Having the Luarca Declaration as a conceptual umbrella, the process of state militarisation as an inherent part of the extractivist economic plan generates a concrete field of work for peace activists. Some effort should be made in the direction of continued reflection and research, drawing a clear the link between these two dimensions; Extractivism as a model of hegemonic development following the end of neo-liberalism in the region and militarisation of bodies and territories, a link which is not always clear neither for activists nor for society itself.
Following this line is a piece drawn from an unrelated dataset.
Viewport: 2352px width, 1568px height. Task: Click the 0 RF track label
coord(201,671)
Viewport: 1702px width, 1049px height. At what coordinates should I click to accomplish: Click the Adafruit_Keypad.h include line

Some of these contributions can feed the debate which is presently developing in regional and global organs for the protection of human rights that, as a result of the effects of petrol activity and mining, is seeking to apportion the responsibility of business entities, in particular, to respect human rights.

 

Secondly we believe that radical antimilitarism, which is the idea of a society whose functioning is based on values different from those of militarism, can bring a fresh point of view and create analyses and proposals that would overcome the limits of the debate currently viewed from the left or the right, categories which we know today overlap, at least in the case of Latin America, in the cult of the army which said ideology considers differently as a threat of the use of force and the state monopoly on the use of weapons as a method to resolve conflict.

 

Lastly there is accumulated experience in the use of nonviolent direct action to promote cultural social and political change in society. Given its own history and figures of national liberation movements that confronted different colonialisms with armed struggle, the guerilla wars and the guerilla leaders or militarists such as Che Guevara or Simon Bolivar still serve as models for the social movements in the region. Part of the criminalization strategy of the States is to impede the democratic and peaceful mechanisms of protest because of which protesters resort to violent methods which are then used to carry out propaganda campaigns of criminalisation precisely because of the "violent" or "terrorist" character of those are protesting which results in the isolation of the protesters and the fragmentation the movement itself. Antimilitarists can and should accompany these movements to increase the chances of impact through nonviolence.